A jar contains $m=90$ white balls and $n=10$ red balls, the balls are drawn under the following constraints:
- the ball is thrown away if it is white;
- the ball is put back if it is red and another ball is drawn; this time, the ball is thrown away no matter what color it is.
The question is, what is the probability to exhaust all balls and have the last one in white color? My guess is $\frac{1}{2}$ but I might be wrong. Please show how you deduce the answer. Thanks!
EDIT: Thanks for posting the solution and simulation, which are all appreciated. B. E. Oakley and R. L. Perry discussed a very similar problem in their A Sampling Process paper published on The Mathematical Gazette, Vol. 49, No. 367 (Feb., 1965), pp. 42-44.
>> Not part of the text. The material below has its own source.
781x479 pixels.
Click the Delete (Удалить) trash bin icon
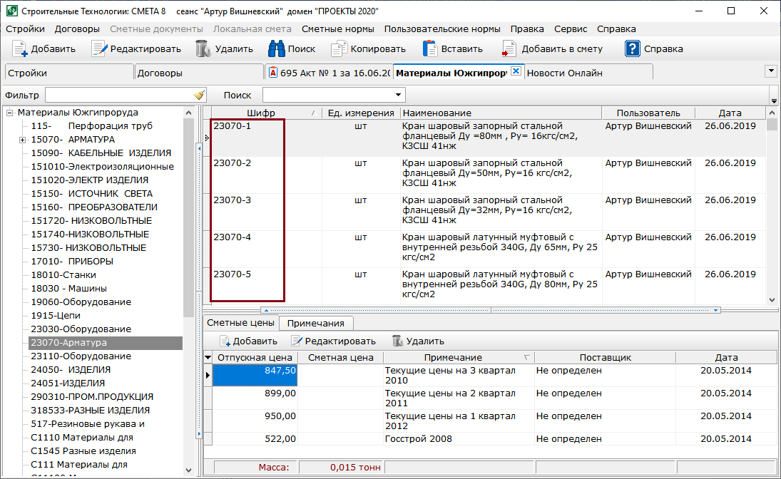click(203, 49)
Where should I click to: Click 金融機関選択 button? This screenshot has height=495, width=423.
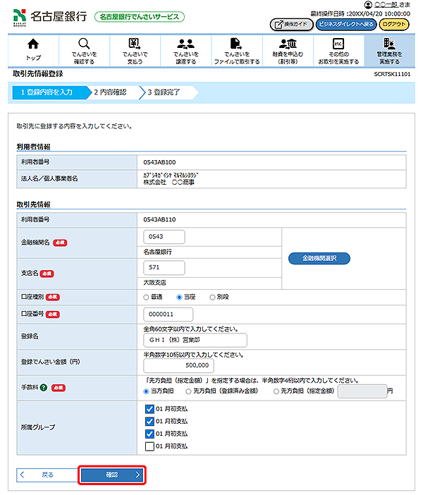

The problem presented in the paper is:
A bag contains m > 0 black balls and n > 0 white balls. A sequence of balls from the bag is discarded in the following manner:
(i) A ball is chosen at random and discarded. (ii) Another ball is chosen at random from the remainder. If its colour is different from the last it is replaced in the bag and the process repeated from the beginning (i.e. (i)). If the second ball is the same colour as the first it is discarded and we proceed from (ii). Thus the balls are sampled and discarded until a change in colour occurs, at which point the last ball is replaced and the process starts afresh.
The question is: what is the probability that the final ball should be black?
Their induction gives $\frac{1}{2}$ which is what I have here. Apparently having no constraint on colors like what's in the paper changes the situation significantly.
But the story hasn't ended. At the end of their paper, they proposed a seemingly more interesting problem: What is the solution if there are balls of 3 different colours and the sampling process is as before?